How to Crack a System Design Interview

A step-by-step framework for structuring and delivering a winning system design interview — from requirements gathering to deep-dives.

  1. 1

    Clarify Requirements (5 min)

    Never start drawing before you understand what you're building. Ask: What are the functional requirements (core features)? What are the non-functional requirements (scale, latency, consistency)? Who are the users and what actions do they take? Are there any constraints (budget, existing infra, team size)? Write a 2–3 sentence problem statement and get the interviewer to confirm.

  2. 2

    Estimate Scale & Capacity (3–5 min)

    Back-of-the-envelope calculations signal engineering maturity. Estimate: Daily/Monthly Active Users (DAU/MAU). Reads vs writes ratio (e.g., 100:1 for Twitter). Storage needed per year. Peak QPS (queries per second) = (DAU × avg requests/day) / 86400. These numbers will drive every design decision.

  3. 3

    Define the API (3–5 min)

    Sketch the core REST/gRPC endpoints or message contracts. For each endpoint define: method, path, request body, response shape, and auth requirement. Example for URL shortener: POST /shorten { url } → { shortCode } GET /{shortCode} → 301 redirect. This forces you to think about interfaces before internals.

  4. 4

    High-Level Architecture (10 min)

    Draw the system as boxes and arrows. Typical components: Client → CDN → Load Balancer → App Servers → Cache → Database → Message Queue → Background Workers. Label each arrow with the protocol (HTTP, gRPC, TCP). Explain your choices — why SQL or NoSQL, why synchronous or async.
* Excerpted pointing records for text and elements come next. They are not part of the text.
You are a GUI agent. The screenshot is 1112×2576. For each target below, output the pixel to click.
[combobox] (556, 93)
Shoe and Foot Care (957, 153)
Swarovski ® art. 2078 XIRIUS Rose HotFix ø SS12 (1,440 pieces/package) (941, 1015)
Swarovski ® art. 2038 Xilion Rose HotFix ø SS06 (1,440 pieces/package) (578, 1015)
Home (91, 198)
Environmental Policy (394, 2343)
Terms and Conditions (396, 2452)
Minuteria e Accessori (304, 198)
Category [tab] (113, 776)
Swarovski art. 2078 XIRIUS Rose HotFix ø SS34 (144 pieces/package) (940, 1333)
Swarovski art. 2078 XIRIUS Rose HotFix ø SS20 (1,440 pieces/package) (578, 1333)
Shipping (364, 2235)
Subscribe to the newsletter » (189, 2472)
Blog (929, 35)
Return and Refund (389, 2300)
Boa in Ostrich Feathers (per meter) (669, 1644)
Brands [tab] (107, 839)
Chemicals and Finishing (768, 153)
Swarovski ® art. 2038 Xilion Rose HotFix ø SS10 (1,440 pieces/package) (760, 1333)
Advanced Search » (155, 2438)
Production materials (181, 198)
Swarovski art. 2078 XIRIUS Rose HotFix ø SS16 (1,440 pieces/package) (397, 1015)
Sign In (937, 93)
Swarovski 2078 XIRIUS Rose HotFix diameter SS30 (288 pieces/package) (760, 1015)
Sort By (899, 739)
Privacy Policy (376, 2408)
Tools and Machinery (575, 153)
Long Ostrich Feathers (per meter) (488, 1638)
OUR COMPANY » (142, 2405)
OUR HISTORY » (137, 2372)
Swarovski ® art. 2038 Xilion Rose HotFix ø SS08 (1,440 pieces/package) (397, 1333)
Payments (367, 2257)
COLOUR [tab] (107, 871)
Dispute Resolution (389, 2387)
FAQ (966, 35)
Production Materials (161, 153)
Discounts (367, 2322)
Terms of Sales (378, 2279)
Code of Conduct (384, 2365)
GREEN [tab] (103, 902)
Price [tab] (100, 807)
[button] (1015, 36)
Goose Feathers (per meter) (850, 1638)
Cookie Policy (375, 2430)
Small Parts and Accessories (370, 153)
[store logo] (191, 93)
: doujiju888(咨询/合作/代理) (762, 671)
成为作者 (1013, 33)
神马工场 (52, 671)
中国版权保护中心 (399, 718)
Focus on data flow, not implementation details.

  5. 5

    Deep-Dive Critical Components (10 min)

    The interviewer will steer you here. Common deep-dives: Database schema & indexing strategy. Cache invalidation policy (LRU, TTL). How you handle hot partitions in sharding. Exactly-once delivery in a message queue. Read/write paths through the system. Be proactive — pick the riskiest or most interesting component and deep-dive it yourself.

  6. 6

    Address Bottlenecks & Trade-offs (5 min)

    Every design has trade-offs — acknowledge them explicitly. Ask yourself: What fails under 10× traffic? What's the single point of failure? How do you handle partial failures (circuit breaker, retry with backoff)? What consistency model did you choose and why? Strong engineers don't pretend their design is perfect — they show awareness of its limitations.

  7. 7

    Summarise & Invite Questions (2 min)

    Wrap up with a one-paragraph summary: 'We designed a URL shortener that handles 100K QPS using a stateless app tier, Redis cache with LRU eviction, Cassandra for short-to-long mappings sharded by short code, and a CDN for redirect caching. The main trade-off is eventual consistency on analytics counters.' Then ask: Is there any component you'd like me to expand on?

💡 Pro Tips

  • Think out loud — interviewers evaluate your reasoning, not just your final design.
  • Draw as you talk — a diagram makes the conversation concrete and easier to follow.
  • Use real product analogies — 'similar to how Twitter's Fanout Service works' shows industry awareness.
  • Don't over-engineer early — start simple, then add complexity only when the interviewer pushes scale.
  • Know your numbers: 1M requests/day ≈ 12 QPS. 1 byte × 1B records = 1 GB.
  • Practice on a whiteboard or paper, not just in your head — drawing under time pressure is a skill.
  • Ask clarifying questions throughout — it's a collaboration, not an exam.